Im Sonnenaufgang raus aufs Wasser

Die Crew (von links): Jasper Bredow, Caroline Evers und Daniel Gießel.

Mit Ende der Wachsaison ist für die DLRG noch lange nicht Schluss

Jeder Handgriff ist eingespielt. Flott machen Caroline Evers,
Jasper Bredow und Daniel Giebel am Anleger Teufelsbrück das Motorrettungsboot klar. 6.30 Uhr, es dämmert noch, doch die Freiwilligen vom DLRG sind hellwach. Sie sollen eine Segelregatta absichern.
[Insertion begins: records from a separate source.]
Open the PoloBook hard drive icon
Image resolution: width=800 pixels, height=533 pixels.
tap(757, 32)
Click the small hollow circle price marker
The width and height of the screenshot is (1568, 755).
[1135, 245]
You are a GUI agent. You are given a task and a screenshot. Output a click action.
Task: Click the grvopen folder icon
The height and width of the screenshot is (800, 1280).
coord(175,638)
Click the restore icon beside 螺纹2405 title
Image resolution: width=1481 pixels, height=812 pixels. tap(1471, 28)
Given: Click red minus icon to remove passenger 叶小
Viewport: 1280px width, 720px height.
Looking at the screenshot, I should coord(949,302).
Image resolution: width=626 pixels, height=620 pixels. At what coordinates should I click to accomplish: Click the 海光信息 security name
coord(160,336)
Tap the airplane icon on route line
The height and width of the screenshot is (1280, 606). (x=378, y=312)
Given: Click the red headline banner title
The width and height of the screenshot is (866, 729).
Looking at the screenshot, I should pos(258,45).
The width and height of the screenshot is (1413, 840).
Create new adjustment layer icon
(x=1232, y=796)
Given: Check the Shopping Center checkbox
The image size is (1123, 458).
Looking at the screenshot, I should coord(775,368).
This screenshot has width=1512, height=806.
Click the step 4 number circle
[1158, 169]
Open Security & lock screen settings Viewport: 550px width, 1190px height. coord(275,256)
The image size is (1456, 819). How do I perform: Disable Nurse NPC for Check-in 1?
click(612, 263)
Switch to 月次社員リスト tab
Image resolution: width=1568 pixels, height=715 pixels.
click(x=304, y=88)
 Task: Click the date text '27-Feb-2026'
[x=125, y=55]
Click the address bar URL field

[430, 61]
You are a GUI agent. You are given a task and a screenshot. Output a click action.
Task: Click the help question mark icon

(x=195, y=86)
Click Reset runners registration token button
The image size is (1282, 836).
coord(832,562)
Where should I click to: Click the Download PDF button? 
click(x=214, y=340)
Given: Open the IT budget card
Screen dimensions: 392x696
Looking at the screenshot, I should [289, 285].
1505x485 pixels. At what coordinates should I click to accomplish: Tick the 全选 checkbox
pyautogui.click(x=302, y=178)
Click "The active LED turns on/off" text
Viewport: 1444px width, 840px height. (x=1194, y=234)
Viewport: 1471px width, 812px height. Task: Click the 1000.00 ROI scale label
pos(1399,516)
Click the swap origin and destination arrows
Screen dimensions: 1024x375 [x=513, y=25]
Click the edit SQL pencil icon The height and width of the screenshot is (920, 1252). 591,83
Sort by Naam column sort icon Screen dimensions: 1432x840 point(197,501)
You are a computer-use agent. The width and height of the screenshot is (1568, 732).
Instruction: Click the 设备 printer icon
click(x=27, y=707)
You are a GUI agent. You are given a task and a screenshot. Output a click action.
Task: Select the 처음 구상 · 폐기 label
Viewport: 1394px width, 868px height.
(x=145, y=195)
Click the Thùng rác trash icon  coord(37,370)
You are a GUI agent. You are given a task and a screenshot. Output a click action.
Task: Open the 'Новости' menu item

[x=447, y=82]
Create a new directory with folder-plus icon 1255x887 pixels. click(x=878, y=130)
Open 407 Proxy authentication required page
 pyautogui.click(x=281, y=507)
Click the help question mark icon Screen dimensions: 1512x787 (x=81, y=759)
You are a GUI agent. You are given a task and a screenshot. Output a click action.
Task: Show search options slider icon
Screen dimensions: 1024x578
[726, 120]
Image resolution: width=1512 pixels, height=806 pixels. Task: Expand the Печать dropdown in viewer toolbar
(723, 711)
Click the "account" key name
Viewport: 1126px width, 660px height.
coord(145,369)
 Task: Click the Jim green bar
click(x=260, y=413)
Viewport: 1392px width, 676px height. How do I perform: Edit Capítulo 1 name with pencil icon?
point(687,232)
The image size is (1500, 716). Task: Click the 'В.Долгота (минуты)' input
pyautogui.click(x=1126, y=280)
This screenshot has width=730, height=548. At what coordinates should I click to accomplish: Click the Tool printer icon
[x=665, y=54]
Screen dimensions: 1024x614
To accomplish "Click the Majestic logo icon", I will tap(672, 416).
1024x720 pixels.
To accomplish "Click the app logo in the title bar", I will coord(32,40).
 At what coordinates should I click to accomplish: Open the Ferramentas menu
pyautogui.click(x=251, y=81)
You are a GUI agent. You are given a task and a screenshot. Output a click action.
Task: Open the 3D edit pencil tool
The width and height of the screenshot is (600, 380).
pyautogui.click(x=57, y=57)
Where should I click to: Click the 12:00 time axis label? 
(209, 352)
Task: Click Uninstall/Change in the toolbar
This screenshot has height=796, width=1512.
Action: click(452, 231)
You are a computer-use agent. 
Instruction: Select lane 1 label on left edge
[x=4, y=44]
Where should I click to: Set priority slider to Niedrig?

Zwar ist die Wachsaison - von Mai bis September - am Wittenbergener Elbstrand für die Lebensretter vorbei. Ihr Einsatz aber geht weiter.
Erste Hilfe, Wasserrettung und Co. müssen regelmäßig aufgefrischt werden. Die Winterzeit wird für Lehrgänge und Weiterbildungen genutzt. Raus müssen die Ehrenamtlichen von der Deutschen Lebensrettungsgesellschaft das ganze Jahr über, etwa wenn ein Mensch in die Elbe stürzt, ein Boot auf Grund läuft oder mit Motorschaden liegen bleibt oder eine Sturmflut naht. Trotzdem: „Die Winterzeit ist fast wie Urlaub“, sagt Evers.
Denn mindestens die Hälfte ihrer Wochenenden im Sommer verbrachte die 24-Jährige auf der Wache in Nienstedten. Zu sechst, in einem kleinen Raum, der Wohnzimmer, Küche und Einsatzzentrale ist. Plus einem winzigen Schlafzimmer. „Da kommt Lagerkoller auf.“
Die Sonne geht über der Elbe auf. Der Blick vom Wasser aus auf Kräne und Kirchendächer entschädigt Caroline für manche Entbehrungen. Überhaupt ist die DLRG fester Bestandteil ihres Lebens: Mit sechs kam die gelernte Krankenschwester über ihre Eltern zur DLRG. Seit acht Jahren schiebt sie Wach- und Bootsdienste. Sie liebt das Wasser, hat Spaß an der Technik und mag die Gemeinschaft. Und, ja: „Ein kleines Helfersyndrom muss man wohl auch haben.“ Ihr Freund ist bei der Feuerwehr. Nur so kann die Beziehung ihrer Meinung nach funktionieren:  „Beide müssen so sozial ticken.“
Am Mühlenberger Loch gleiten die Segler auf und ab. Evers und Crew beobachten von ihrem Boot aus das Treiben, haben herannahende Frachter im Blick. Heute bleibt alles ruhig.

Wache Wittenbergen
Die Finanzierung des Neubaus in Nienstedten ist endgültig gesichert. 454.000 Euro kostet der Bau, ohne Inneneinrichtung. Die Stadt Hamburg übernimmt davon 225.000 Euro, der Bezirk ist mit 84.000 Euro dabei. Den Rest, 145.000 Euro, stemmt die DLRG.
Geplant ist die Fertigstellung zur nächsten Saison, also für Mai 2015. Aktuell werden die ersten Trinkwasser- und Abwasserleitungen verlegt. Spenden werden nach wie vor gern entgegen genommen.